An Egyptian police officer fire tear gas at demonstrators in Cairo AFP Photo / Khaled Desouki

Angry families tried to storm the Shubra Al-Khayma Police Station on Sunday in an attempt to regain custody of their detained children.
(AFP File Photo / Khaled Desouki)

By Nourhan Dakroury

Angry families tried to storm the Shubra Al-Khayma Police Station on Sunday in an attempt to regain custody of their detained children.

Belal Nabil, warden of Shubra Al-Khayma Police station, said the prosecution ordered the children to be released to their families.

“Some of the children were taken home by their parents yesterday [on Sunday], others will take them today [Monday],” Nabil said, explaining that those who come get their children have to have their children’s birth certificates with them for proof.

Authorities had detained 42 children, who are mostly residents of Atfeeh City in Giza, earlier on Sunday after they suspected that they were being transported to the Rabaa Al-Adaweya sit-in, according to a statement by the Ministry of Interior.

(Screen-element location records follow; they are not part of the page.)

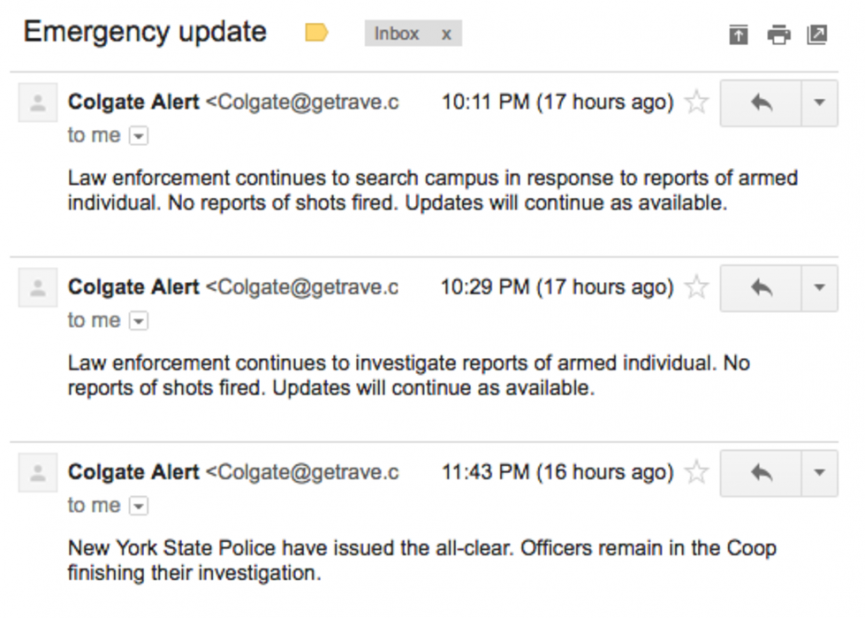The height and width of the screenshot is (618, 865).
Task: Show recipient details of second message
Action: (138, 321)
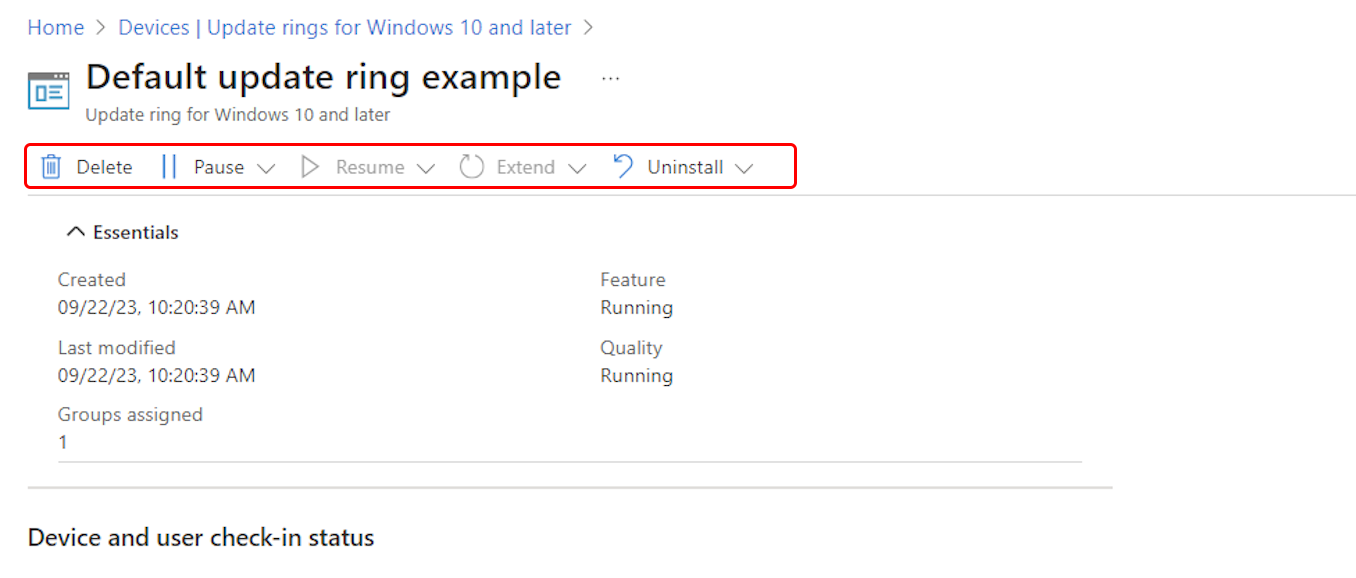Screen dimensions: 1356x578
Task: Click the Uninstall undo arrow icon
Action: pyautogui.click(x=623, y=167)
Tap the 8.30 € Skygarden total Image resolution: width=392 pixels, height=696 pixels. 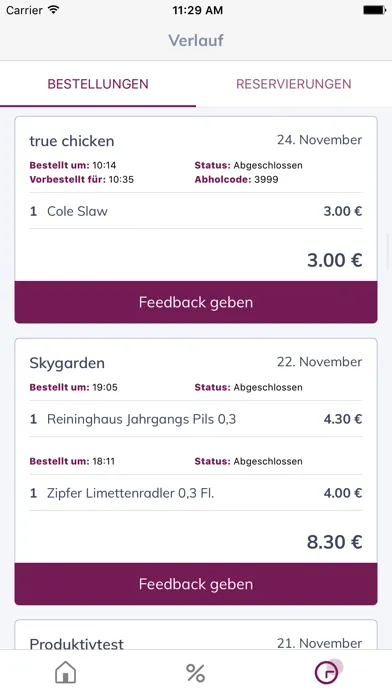point(335,542)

“We received reports from citizens on Sunday morning about cars standing in front of an Al-Iman wal Tawheed store in Shubra Al-Khayma gathering children to take them to the Rabaa Al-Adaweya sit-in,” said Mostafa Lotfy, head of the investigative department of the Shubra Al-Khayma Police Station, in an interview on the ON TV channel.

Authorities also detained Ahmed Youssef Sadeq, a teacher at an religious organisation in Atfeeh, according to state-owned MENA.

Sadeq said in the investigations that he was only in charge of taking the children to the store to buy them clothes, adding that he did not know what happened to them or where they were taken afterwards, MENA reported.

Rights organisations condemned children’s participation in sit-ins supporting former president Mohamed Morsi in a press conference held by the State Information Service (SIS) on 2 August, while the National Salvation Front accused the Muslim Brotherhood of using them as human shields in their protests in a statement they released on 1 August.

The National Council for Childhood and Motherhood had filed a complaint to the prosecutor general on 31 July accusing the Muslim Brotherhood of exploiting children in protests and calling for their removal from all sit-ins pro-Morsi.